=== PASSAGE FOR REVIEW ===

Police arrested three men in Siem Reap town Sunday night for allegedly planting high-explosive TNT time bombs in the heart of the city, where an Asean ministerial meeting was being held, officials said.
Three plastic ice buckets—each packed with 1 kg of TNT and nails and rigged with timing devices—were discovered in a brothel and on a nearby road in Siem Reap town, police said Monday.
None of the bombs detonated, and three suspects were apprehended shortly after planting the bombs in the same brothel they had visited earlier, Nuon Bophal, Siem Reap province police chief, said on Monday.
Sun Vannak, 28, a farmer and Prich Pory, 21, a former soldier and now a taxi driver, and Van Chamrong, 22, who works at the Siem Reap taxi stand, have been arrested and are being questioned, police said. The men were apprehended through careful police work and surveillance, officials said.
Deputy Prime Minister Sar Kheng said police are still trying to ascertain a motive for the attempted bombings.
“We do not know who they are, and we do not yet make a conclusion,” Sar Kheng said by telephone.
“But, this is not a normal [event] because they tried to make insecurity,” he said.
Reuters news agency reported on Monday the bombs were hidden in rubbish in two locations in a local red-light district about 500 meters from the Angkor Century Hotel, where rural development ministers and officials of the 10 Asean nations were
attending a conference on poverty.
Prime Minister Hun Sen delivered the closing speech at the conference on Monday.
Minister of Rural Development Ly Thuch said late Monday that those attending the conference were unaware of the discovery of the bombs or the arrests of the three men.
Sar Kheng said security now will be increased in Siem Reap town but that police were already on high alert in recent months to ensure the safety of foreign tourists.
Siem Reap Governor Chap Nhalivuth said on Monday the explosive devices were defused by bomb-disposal experts from the Cambodian Mine Action Center.
Chap Nhalivuth said he did not know why the bombs were planted, but the incident was unlikely to have a negative effect on the province’s tourism industry, as most visitors in the town were unaware it took place, he said.
“We have done this job good…police have resolved all the problems,” he said.

=== DATASET CONTENT ===

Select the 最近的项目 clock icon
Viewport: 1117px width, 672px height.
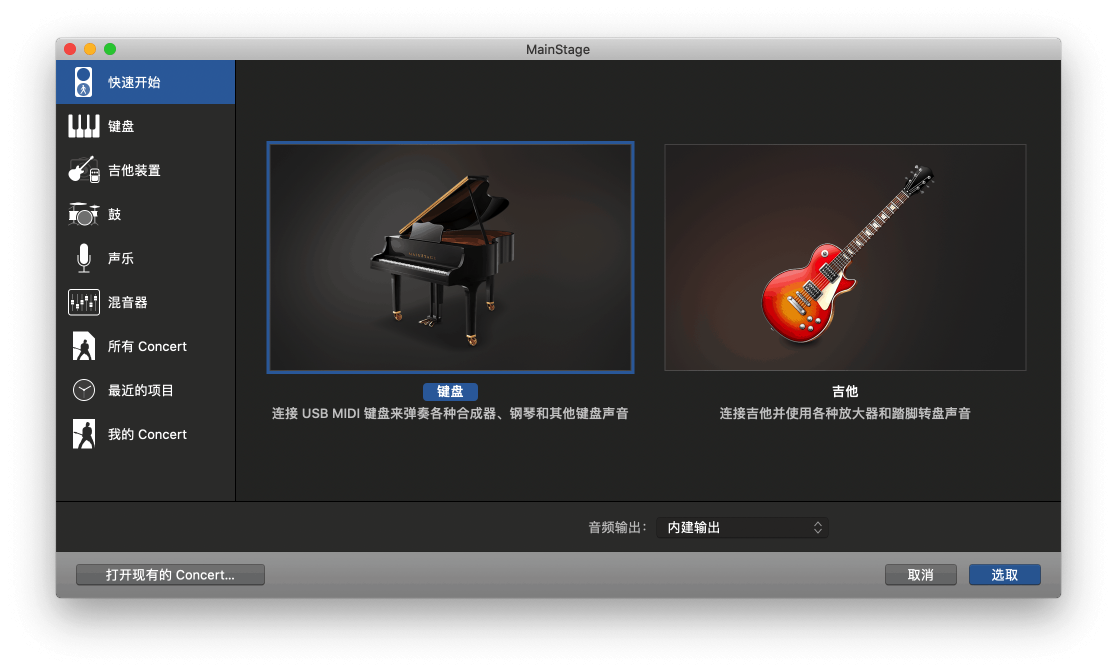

===

From the news report on the Siem Reap bombs, write out word for word the passage that begins with the words "Deputy Prime Minister" and ends with "the three men.". The lines are separate material and are unrelated to the news report on the Siem Reap bombs.

*OUTPUT FOR THIS EXERCISE*
Deputy Prime Minister Sar Kheng said police are still trying to ascertain a motive for the attempted bombings.
“We do not know who they are, and we do not yet make a conclusion,” Sar Kheng said by telephone.
“But, this is not a normal [event] because they tried to make insecurity,” he said.
Reuters news agency reported on Monday the bombs were hidden in rubbish in two locations in a local red-light district about 500 meters from the Angkor Century Hotel, where rural development ministers and officials of the 10 Asean nations were
attending a conference on poverty.
Prime Minister Hun Sen delivered the closing speech at the conference on Monday.
Minister of Rural Development Ly Thuch said late Monday that those attending the conference were unaware of the discovery of the bombs or the arrests of the three men.